=== What needs to be done ===
From the data that follows, print exactly the lines starting at the one containing "Image resolution: width=354" and ending at the one containing "Task: Open the Report build status step"; include both of them and nothing more.

=== Given entries ===
····················

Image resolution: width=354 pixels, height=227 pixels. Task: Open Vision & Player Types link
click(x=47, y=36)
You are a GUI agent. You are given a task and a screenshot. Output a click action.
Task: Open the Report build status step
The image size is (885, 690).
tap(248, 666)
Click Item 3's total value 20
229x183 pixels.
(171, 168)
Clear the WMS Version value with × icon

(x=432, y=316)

····················

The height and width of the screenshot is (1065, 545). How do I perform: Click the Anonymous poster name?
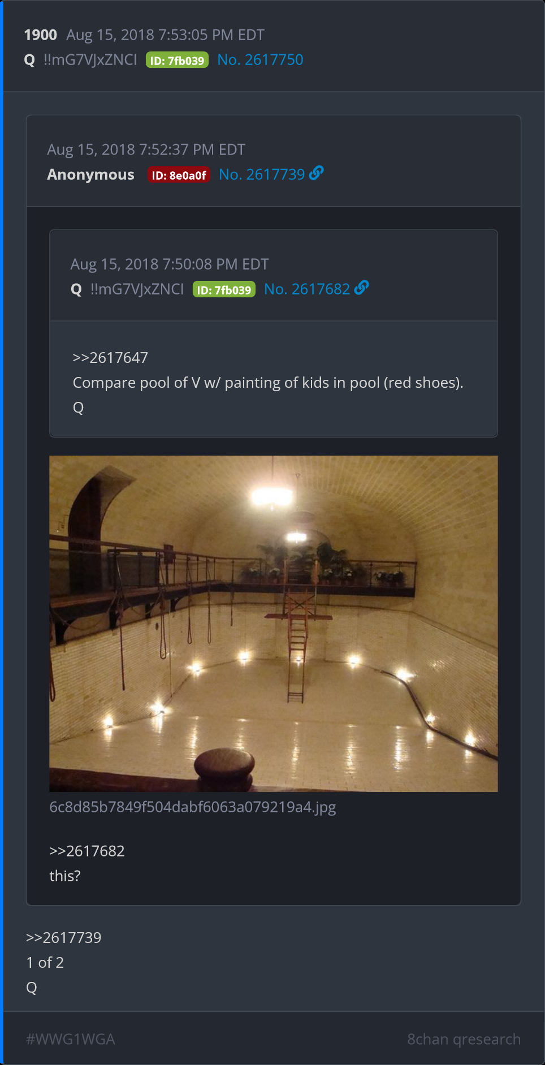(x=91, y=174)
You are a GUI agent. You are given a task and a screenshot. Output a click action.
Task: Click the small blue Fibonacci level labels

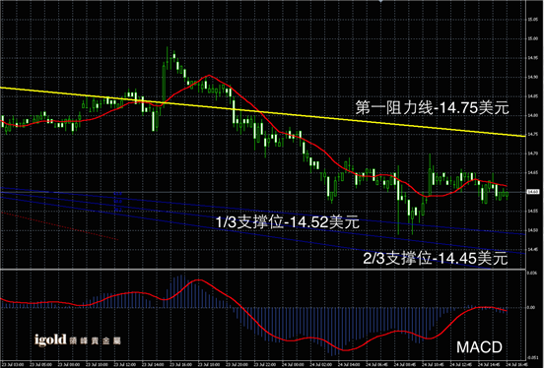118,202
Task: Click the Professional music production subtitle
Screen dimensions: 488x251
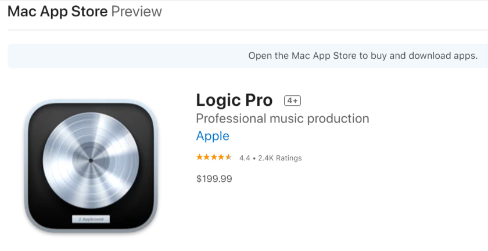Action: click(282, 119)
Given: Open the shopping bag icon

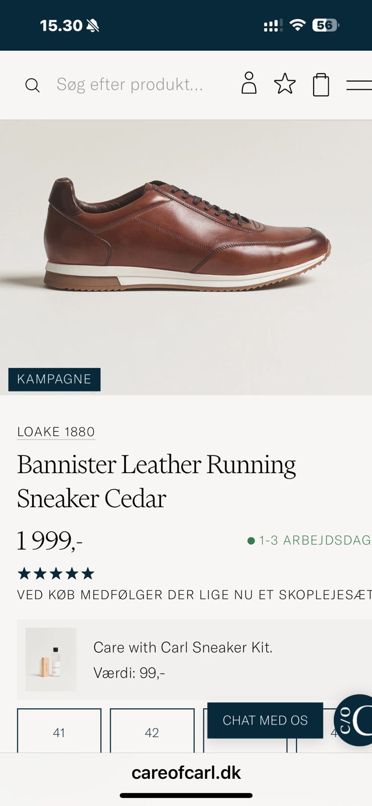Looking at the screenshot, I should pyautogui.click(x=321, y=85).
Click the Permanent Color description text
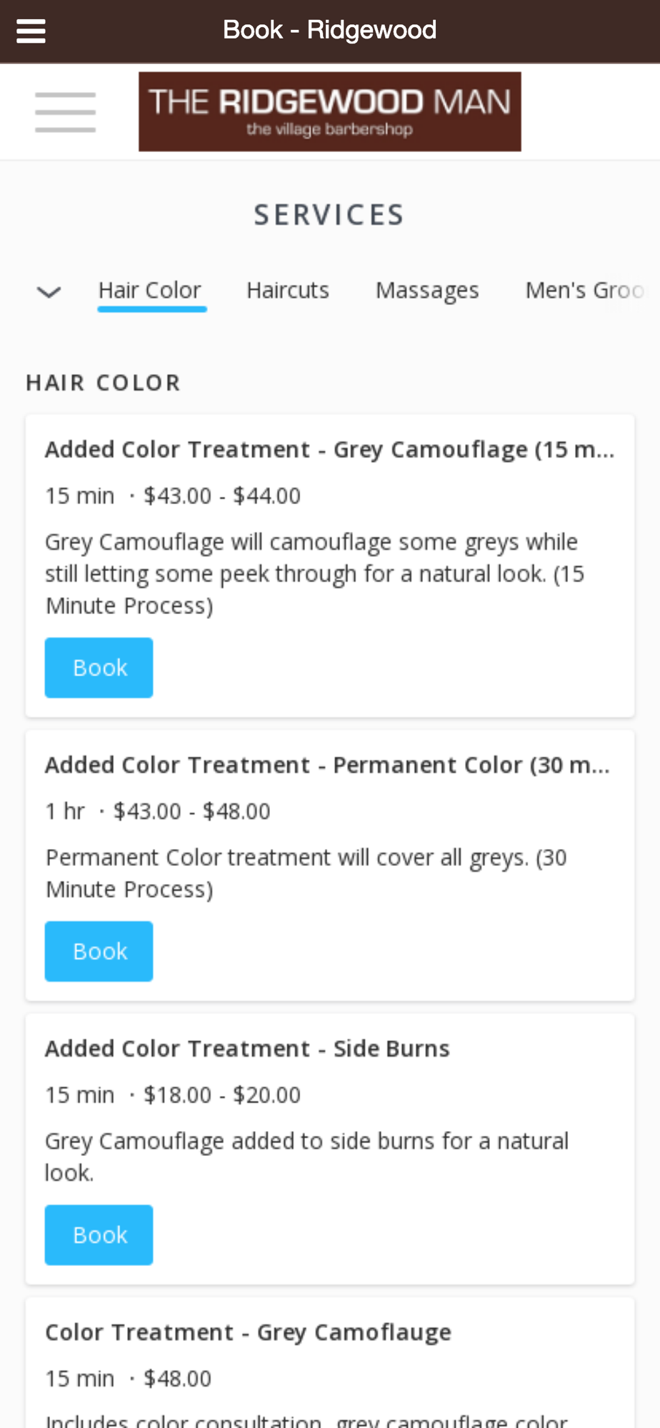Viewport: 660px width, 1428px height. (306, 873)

····················

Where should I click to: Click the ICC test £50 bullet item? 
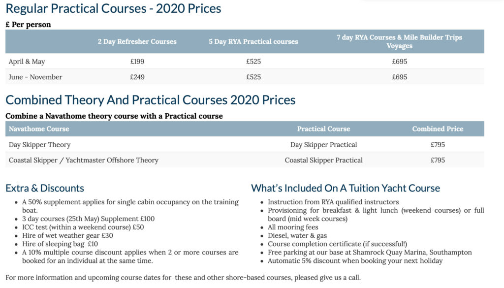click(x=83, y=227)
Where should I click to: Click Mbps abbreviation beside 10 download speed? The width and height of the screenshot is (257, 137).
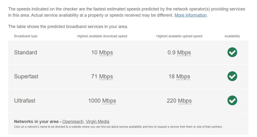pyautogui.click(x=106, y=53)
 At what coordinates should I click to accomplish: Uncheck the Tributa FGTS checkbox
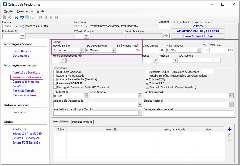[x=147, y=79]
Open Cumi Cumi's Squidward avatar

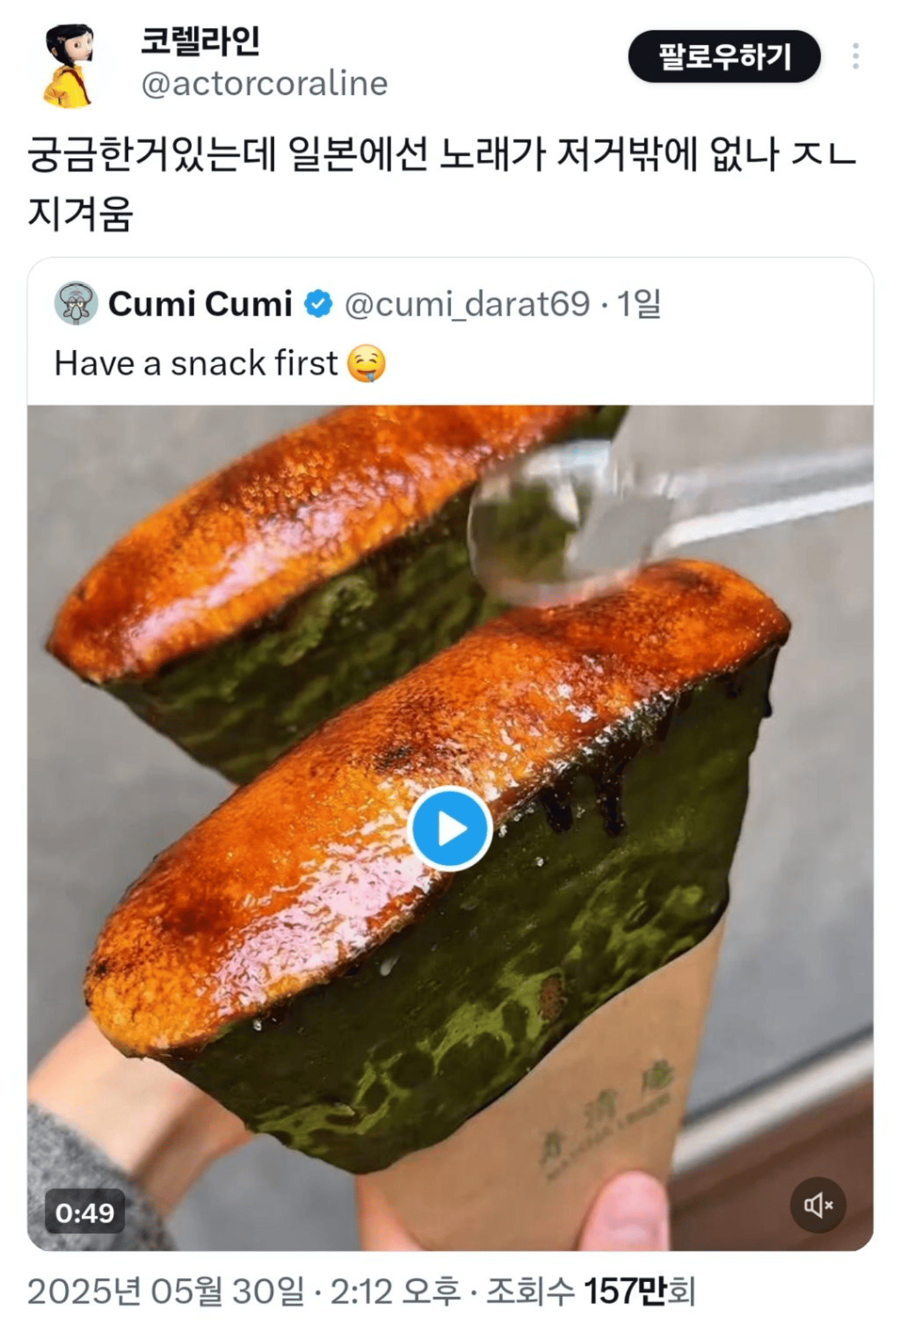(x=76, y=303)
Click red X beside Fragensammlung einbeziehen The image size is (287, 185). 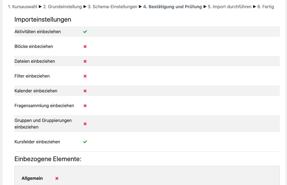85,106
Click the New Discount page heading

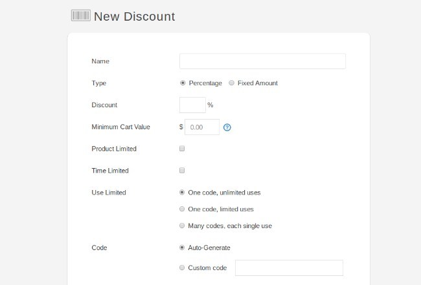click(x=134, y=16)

····················

=== Answer for the task ===
Image resolution: width=354 pixels, height=227 pixels. Task: Open Vision & Player Types link
click(x=47, y=36)
You are a GUI agent. You are given a task and a screenshot. Output a click action.
Task: Open the Report build status step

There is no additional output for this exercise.